In the material below, the lines containing the word "list" are required; copy each of them.

------ INFORMATION PROVIDED ------

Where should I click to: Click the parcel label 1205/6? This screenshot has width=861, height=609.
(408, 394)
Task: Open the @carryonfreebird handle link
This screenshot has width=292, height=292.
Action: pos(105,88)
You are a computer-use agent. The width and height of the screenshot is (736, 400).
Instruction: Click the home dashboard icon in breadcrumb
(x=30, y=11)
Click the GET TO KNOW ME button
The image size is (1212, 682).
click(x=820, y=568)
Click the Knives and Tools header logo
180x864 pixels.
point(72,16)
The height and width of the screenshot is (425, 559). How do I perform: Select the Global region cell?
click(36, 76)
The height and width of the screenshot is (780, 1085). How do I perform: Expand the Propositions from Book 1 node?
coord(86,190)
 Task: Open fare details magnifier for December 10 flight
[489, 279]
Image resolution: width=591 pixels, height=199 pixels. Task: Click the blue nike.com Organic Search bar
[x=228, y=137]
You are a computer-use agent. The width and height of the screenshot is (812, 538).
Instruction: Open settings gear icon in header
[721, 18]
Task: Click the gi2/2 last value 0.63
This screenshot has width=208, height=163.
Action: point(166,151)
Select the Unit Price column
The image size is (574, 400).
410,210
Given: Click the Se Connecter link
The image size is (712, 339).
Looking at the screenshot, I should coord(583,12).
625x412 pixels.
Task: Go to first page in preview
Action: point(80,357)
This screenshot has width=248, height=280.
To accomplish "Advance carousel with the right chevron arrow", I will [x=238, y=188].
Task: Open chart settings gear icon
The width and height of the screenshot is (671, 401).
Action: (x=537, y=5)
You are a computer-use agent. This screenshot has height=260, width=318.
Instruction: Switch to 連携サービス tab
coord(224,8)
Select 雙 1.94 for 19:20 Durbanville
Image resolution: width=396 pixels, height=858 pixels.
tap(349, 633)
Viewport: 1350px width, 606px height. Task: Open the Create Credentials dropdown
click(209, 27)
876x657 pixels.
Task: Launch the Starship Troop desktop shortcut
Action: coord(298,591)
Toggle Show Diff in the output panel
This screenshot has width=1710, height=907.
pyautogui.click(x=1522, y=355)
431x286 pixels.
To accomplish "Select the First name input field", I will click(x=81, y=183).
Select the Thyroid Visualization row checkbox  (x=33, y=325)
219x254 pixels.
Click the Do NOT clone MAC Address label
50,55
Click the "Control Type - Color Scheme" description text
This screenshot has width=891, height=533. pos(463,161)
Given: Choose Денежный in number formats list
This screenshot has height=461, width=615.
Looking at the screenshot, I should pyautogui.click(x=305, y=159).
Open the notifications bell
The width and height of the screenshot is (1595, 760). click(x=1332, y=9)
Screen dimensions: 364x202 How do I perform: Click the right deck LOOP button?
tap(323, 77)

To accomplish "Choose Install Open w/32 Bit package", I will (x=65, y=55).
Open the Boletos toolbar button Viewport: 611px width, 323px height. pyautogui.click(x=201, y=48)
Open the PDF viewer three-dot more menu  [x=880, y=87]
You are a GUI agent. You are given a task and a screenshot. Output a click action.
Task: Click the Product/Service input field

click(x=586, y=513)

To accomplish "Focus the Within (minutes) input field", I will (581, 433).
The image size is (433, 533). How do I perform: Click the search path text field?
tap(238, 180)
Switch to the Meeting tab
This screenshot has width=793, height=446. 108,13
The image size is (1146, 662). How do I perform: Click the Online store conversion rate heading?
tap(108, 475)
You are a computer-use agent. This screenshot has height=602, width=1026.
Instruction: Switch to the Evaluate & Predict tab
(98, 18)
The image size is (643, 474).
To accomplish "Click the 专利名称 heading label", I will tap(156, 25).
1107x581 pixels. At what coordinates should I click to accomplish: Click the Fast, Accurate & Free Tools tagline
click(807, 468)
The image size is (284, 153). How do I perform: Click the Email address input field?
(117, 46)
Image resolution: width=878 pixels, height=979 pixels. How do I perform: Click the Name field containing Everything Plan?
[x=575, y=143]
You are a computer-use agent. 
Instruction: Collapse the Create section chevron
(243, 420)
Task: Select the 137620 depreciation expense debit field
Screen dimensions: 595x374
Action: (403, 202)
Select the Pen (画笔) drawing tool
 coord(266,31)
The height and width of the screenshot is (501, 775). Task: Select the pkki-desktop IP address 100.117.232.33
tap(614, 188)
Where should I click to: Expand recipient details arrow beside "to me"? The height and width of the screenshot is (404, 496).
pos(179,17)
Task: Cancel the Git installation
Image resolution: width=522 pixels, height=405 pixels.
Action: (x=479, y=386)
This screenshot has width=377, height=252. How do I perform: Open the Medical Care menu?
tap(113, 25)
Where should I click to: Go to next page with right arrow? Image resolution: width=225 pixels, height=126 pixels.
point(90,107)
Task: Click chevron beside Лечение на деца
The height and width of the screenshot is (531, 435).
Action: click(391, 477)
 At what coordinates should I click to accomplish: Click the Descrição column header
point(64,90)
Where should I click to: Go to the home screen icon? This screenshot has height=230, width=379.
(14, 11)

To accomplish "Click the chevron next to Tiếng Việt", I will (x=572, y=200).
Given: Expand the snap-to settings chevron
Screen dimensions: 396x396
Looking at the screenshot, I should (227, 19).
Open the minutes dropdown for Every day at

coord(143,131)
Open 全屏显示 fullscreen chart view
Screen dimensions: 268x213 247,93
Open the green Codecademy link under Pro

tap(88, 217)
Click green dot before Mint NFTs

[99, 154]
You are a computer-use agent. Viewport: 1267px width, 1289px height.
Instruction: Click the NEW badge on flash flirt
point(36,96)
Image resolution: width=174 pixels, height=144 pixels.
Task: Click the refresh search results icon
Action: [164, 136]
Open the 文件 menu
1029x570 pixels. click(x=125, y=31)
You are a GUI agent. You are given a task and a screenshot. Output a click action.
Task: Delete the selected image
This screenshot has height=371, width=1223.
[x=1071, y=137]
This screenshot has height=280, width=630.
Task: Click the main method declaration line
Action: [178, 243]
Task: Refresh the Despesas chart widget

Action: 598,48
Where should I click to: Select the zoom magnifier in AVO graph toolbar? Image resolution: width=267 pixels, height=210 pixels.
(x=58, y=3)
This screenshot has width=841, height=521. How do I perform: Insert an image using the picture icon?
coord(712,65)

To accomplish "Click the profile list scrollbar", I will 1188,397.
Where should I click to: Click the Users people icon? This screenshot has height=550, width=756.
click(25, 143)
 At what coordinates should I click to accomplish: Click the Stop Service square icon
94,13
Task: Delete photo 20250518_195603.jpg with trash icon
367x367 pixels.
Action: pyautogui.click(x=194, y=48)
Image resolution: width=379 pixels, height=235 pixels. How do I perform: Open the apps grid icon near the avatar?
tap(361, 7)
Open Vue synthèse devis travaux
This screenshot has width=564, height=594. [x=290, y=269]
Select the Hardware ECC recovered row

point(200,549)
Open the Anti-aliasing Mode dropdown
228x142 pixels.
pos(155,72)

------

▸ **ANSWER BOX**:
Given: Choose Денежный in number formats list
To accomplish "Click the profile list scrollbar", I will 1188,397.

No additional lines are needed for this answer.